Two Novels by Mary Chesnut
From the Publisher: University of Virginia Press
"As the well-educated and socially skilled wife of a prominent Confederate,
Mary Boykin Miller Chesnut (1823-86) was ideally situated - and intellectually
equipped - to record the narrative of daily life in the Confederacy during
the Civil War. Yet while she is widely recognized for the significant
contribution of her "diaries," Mary Chesnut's other works chronicling
her experiences in the Civil War South have remained unpublished and virtually
unknown until now." "Intensely autobiographical novels, The Captain and
the Colonel and Two Years - or The Way We Lived Then - are Chesnut's fictionalized
accounts of the world as women experienced it in the mid-nineteenth-century
South.
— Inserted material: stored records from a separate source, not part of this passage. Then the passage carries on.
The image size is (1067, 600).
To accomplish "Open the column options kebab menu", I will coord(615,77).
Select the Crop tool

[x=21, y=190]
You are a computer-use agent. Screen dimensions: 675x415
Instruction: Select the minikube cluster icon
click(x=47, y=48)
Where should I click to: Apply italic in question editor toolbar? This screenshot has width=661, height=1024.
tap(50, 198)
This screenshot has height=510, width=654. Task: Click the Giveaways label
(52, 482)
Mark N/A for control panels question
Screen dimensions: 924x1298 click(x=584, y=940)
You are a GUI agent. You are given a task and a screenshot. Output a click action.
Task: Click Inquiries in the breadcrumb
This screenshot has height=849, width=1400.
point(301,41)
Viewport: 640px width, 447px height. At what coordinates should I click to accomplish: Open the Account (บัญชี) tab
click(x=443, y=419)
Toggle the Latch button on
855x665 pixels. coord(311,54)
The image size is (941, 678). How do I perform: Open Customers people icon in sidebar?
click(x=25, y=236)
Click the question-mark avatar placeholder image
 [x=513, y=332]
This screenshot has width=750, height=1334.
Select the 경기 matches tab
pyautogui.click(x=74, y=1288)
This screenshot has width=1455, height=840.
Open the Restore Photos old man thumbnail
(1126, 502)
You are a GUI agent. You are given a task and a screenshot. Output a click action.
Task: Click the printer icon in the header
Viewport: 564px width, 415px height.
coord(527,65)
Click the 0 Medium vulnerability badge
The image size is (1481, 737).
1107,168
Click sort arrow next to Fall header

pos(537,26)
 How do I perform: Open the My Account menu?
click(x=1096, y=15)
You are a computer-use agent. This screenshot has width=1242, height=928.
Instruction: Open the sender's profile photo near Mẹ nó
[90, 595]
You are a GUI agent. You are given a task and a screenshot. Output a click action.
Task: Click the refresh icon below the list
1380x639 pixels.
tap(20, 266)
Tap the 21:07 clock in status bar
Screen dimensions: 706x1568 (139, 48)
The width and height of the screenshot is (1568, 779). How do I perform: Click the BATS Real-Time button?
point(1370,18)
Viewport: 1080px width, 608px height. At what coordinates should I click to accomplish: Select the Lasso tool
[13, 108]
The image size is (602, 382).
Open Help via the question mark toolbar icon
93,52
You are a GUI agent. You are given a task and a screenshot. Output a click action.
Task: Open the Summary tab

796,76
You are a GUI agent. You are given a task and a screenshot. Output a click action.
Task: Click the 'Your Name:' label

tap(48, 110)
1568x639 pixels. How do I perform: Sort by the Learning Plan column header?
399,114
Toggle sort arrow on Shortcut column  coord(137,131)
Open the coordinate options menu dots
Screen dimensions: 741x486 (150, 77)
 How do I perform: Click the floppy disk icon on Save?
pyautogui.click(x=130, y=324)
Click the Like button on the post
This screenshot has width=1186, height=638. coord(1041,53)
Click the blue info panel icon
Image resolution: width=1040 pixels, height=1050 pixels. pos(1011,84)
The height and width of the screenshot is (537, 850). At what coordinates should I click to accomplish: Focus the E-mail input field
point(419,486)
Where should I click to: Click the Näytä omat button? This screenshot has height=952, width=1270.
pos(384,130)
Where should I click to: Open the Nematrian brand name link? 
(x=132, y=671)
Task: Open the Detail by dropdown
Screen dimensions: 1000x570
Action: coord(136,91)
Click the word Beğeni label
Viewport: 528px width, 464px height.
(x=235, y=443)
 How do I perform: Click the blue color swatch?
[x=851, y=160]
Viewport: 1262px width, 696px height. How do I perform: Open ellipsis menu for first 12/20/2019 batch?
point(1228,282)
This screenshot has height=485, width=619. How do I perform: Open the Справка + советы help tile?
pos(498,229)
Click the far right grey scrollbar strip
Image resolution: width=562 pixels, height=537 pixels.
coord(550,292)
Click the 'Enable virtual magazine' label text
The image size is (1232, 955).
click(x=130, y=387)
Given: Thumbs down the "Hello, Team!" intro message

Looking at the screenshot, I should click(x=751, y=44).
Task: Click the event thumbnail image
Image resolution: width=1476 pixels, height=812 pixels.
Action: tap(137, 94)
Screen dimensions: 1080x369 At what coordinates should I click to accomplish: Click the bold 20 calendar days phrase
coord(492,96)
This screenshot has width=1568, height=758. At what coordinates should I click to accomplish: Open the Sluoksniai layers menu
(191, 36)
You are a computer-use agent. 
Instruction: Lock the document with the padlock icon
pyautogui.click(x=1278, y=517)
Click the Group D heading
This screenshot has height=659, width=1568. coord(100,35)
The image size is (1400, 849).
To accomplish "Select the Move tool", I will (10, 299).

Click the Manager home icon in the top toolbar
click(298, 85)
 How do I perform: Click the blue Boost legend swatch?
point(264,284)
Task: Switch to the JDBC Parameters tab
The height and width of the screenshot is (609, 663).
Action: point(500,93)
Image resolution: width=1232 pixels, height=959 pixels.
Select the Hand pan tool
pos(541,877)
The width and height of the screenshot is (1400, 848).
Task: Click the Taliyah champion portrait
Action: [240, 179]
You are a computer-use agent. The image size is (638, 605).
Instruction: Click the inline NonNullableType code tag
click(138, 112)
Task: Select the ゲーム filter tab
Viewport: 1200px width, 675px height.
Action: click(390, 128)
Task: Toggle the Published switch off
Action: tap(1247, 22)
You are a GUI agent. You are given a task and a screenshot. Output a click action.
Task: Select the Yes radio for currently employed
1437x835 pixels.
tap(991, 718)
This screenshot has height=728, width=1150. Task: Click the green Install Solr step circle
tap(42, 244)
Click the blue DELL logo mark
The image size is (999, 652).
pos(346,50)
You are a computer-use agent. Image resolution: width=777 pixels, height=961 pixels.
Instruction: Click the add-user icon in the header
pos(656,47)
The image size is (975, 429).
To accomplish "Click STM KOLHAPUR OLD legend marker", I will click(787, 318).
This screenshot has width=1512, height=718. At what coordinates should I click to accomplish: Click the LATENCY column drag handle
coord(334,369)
These short, unfinished novels address a wide range of subjects
related to women and serve as an extension of the valuable source material
found in the diaries, revealing much about southern history and culture,
gender roles, slave-mistress relations, childhood, education, the experiences
of westward migration, and the impact of the Civil War on private lives
and relationships." With an introduction by Elizabeth Hanson that places
Chesnut's novels in their social context, and thoughtfully edited by Elisabeth
Muhlenfeld, Mary Chesnut's fiction is a fascinating and long overdue addition
to the library of southern history."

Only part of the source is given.